4.1 Restated Certificate of Incorporation filed with the Secretary of State of Delaware on November 9, 1989, as restated to incorporate the amendment of January 9, 1992, and the correction of March 23, 1992. Exhibit 4(i) to the Company's Post-Effective Amendment No. 1 to the Company's Registration Statement on Form S-8 (Reg. No. 33-49305) filed February 2, 1994 is incorporated by reference herein.
4.2. By-Laws as amended. Exhibit 3(b) to the Company's Annual Report for the year ended December 31, 1997, is incorporated by reference herein.
4.3 Form of Amended and Restated Rights Agreement, dated February 14, 1996, between Humana Inc. and Mid-America Bank of Louisville and Trust Company. Exhibit 1.3 to the Registration Statement (File No. 1-5975) on Form 8-A/A dated February 14, 1996, is incorporated by reference herein.
4.4 Amendment No. 1 dated May 27, 1998, to Amended and Restated Rights Agreement, dated February 14, 1996 between Humana Inc. and Mid-America Bank of Louisville and Trust Company ("Rights Agreement"). Exhibit 4.2 to the Registration Statement (File No. 1-5975) on Form 8-A/A dated June 15, 1998 is incorporated by reference herein.
4.5 Amendment No. 2 dated as of March 1, 1999 to the Rights Agreement. Exhibit 4.3 to the Registration Statement (File No. 1-5975) on Form 8-A12B/A dated February 26, 1999 is incorporated by reference herein.

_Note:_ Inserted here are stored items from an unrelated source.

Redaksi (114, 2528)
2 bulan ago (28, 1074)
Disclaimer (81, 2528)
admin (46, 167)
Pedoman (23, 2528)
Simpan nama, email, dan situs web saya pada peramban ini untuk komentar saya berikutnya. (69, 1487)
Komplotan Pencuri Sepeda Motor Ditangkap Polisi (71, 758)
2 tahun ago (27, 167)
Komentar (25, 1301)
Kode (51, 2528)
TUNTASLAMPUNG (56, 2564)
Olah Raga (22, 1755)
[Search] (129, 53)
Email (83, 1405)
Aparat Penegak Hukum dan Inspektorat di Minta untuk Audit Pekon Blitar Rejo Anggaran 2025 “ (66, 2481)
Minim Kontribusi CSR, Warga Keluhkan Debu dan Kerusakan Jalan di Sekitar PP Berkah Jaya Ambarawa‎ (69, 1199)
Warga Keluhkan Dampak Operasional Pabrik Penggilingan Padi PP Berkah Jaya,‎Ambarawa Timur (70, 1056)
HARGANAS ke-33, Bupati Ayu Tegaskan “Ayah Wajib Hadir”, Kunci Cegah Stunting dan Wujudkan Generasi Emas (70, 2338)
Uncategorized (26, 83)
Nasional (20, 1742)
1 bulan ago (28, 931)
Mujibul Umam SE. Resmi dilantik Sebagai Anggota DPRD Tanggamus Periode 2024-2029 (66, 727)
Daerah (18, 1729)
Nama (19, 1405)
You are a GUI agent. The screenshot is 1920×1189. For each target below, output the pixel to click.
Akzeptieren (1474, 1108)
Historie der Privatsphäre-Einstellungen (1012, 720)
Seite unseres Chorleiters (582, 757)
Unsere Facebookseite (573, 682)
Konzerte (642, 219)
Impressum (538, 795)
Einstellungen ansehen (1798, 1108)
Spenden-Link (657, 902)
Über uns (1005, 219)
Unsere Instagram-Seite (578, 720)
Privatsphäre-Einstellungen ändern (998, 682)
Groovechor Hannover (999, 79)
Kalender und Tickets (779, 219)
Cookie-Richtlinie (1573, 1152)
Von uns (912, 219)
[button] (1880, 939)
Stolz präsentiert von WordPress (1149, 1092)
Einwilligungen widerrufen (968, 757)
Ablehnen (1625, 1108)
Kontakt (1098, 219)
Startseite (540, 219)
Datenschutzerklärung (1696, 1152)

4.6 Indenture dated as of August 2001 covering the Company's 7 1/4% Senior Notes due 2006. Exhibit 4.1 to Registration Statement No. 333-63384 is incorporated by reference herein.
5 Opinion of counsel as to the validity of the securities registered herein, filed herewith.
23.1 Consent of PricewaterhouseCoopers, LLP, independent accountants for the Registrant, filed herewith.
23.2 Consent of counsel, included in 5 above.
24 Powers of Attorney (included on the signature page of this Registration Statement).
99 Humana Inc. 2003 Stock Incentive Plan. Appendix B to the Company's Proxy Statement filed on March 28, 2003, is incorporated by reference herein.